He prefers mature, adult conversations to high school hallway banter. He prefers brushing up on world history to Friday night Fortnite sessions. Aside from a great grandfather who flew planes in WWII, he doesn’t have any military background that might precede such structure and tidiness at his age. This is just the way he is.

The seeds of that old soul and quick release were planted early on thanks to the direction of his father, Ashley Peters. Starting in Kindergarten, Ashley would take his son to a nearby school to shoot around. Even then the former player, who had college basketball aspirations himself, corrected Blake’s form — sometimes to the point where the youngster would run and hide in bushes out of frustration. However, those kinds emotional outbursts were infrequent for the stoic star.

“He’s always been a reserved kid,” Ashley said. “A reserved personality, kind of emotionless in a way. We raised him never to get too high or too low regardless of whether you play good or play bad.”

By third grade, Blake was tagging alongside his father to the gym everyday. His work habits were being ingrained, but so was a genuine love for the game and its grind.

“If he hadn’t done that,” Blake said, “I wouldn’t be here.”

A year later, Blake and his father traveled to Akron, Ohio to compete in a LeBron James AAU tournament. With the best player in the world roaming the property, it was then that Ashley realized his son was capable of handling basketball’s biggest stages.

“I just remember him not being at all intimidated by the moment,” Ashley said. “He was just unflappable.”

To this day, if dad sees a glitch in his son’s silky release, he’ll still call it out. Before Friday night’s state semifinal against Rockford East, he stumbled across a picture online of his son taken during Evanston’s Thursday shootaround.

“His form was absolutely atrocious,” Ashley said. “I texted him and said ‘Your follow through is wrong, your elbow is crooked, you’re falling back. You need to fix that before tomorrow night.’”

The message was received: 7-for-8 from three, a game-high 27 points, player of the game honors and a 4A playoff record for made 3-pointers in a game. After years of meticulous preparation, the results weren’t a shock for the Peters family.

“Every time he shoots the ball the wrong way, I have to correct him,” Ashley said. “If he does it wrong 100 times, that means correcting him 100 times. Before that game, I told him it’s not a question of being on or off. It’s a question of whether you remember to shoot the ball the right way every time.”

Numbers-wise, you’d be hard pressed to find a better shooter than Peters in the Chicago area. He shot an astronomical 47 percent from three this season on a Wildkits’ team that took 42 percent of their shot attempts from behind the arc. For comparison, only 37 percent of the jump shot-crazed Golden State Warriors’ attempts come from three, and Steph Curry is shooting them at a 42 percent clip.

As part of a balanced offensive attack, Peter’s 13.3 points per game were second only to senior teammate and Southern Illinois commit Lance Jones. But on nights when Peters is on, there’s not much balance to the scoreboard. On Jan. 25, he set the single-game Evanston 3-point record after going 9-for-13 against Maine South. 24 hours later, he followed that 30-point performance up with 24 more, including seven triples. The scouting report was out, but it didn’t matter.

> _GOAL_
Answer these questions from the Blake Peters profile:
(a) To which city did Blake and his father travel for a LeBron James AAU tournament?
(b) What was his three-point shooting against Maine South on Jan. 25?
(c) What percentage did he shoot from three this season?
The listing that comes next has no connection to the Blake Peters profile.

> _SOURCE EXCERPT_
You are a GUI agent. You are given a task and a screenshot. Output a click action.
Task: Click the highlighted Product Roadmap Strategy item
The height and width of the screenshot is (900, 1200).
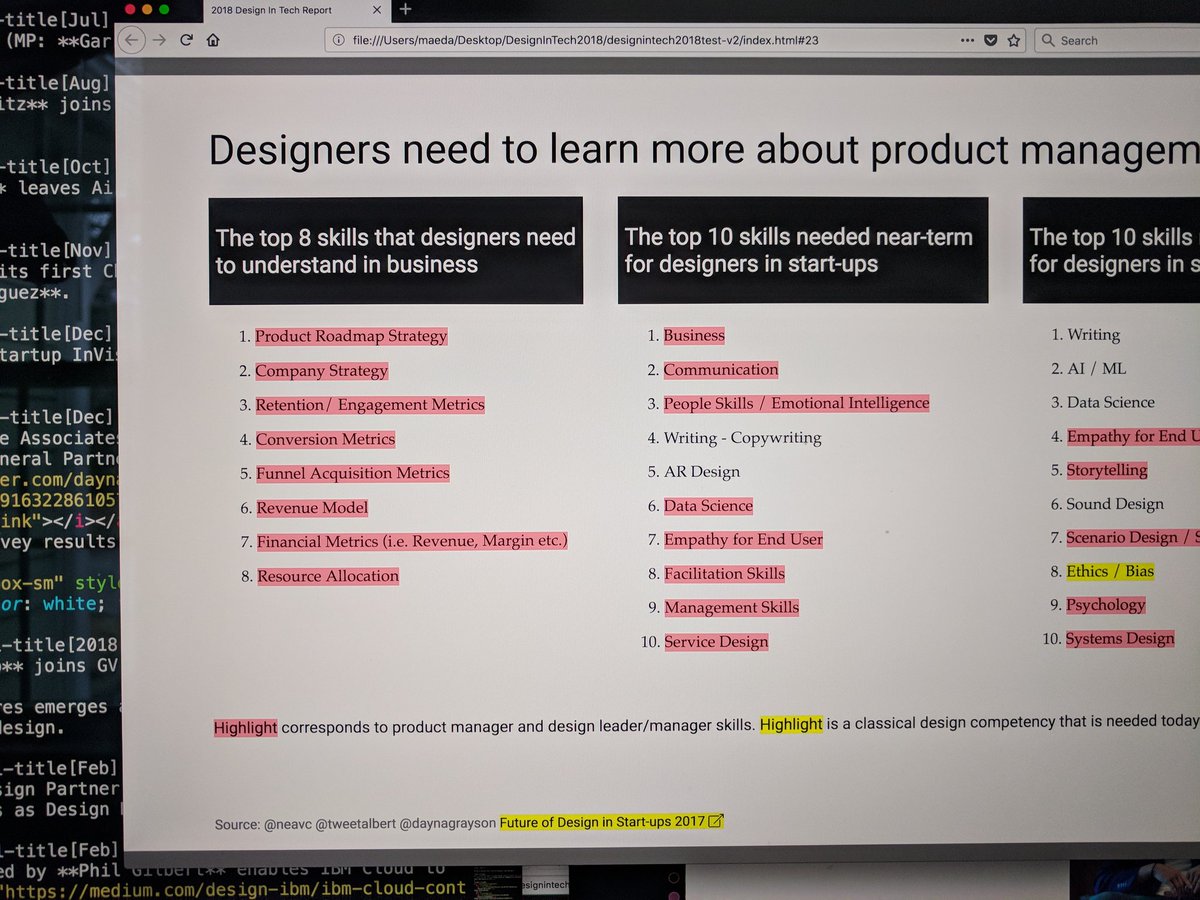click(x=351, y=336)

> _SOLUTION TO THE PROBLEM_
(a) Akron, Ohio
(b) 9-for-13
(c) 47 percent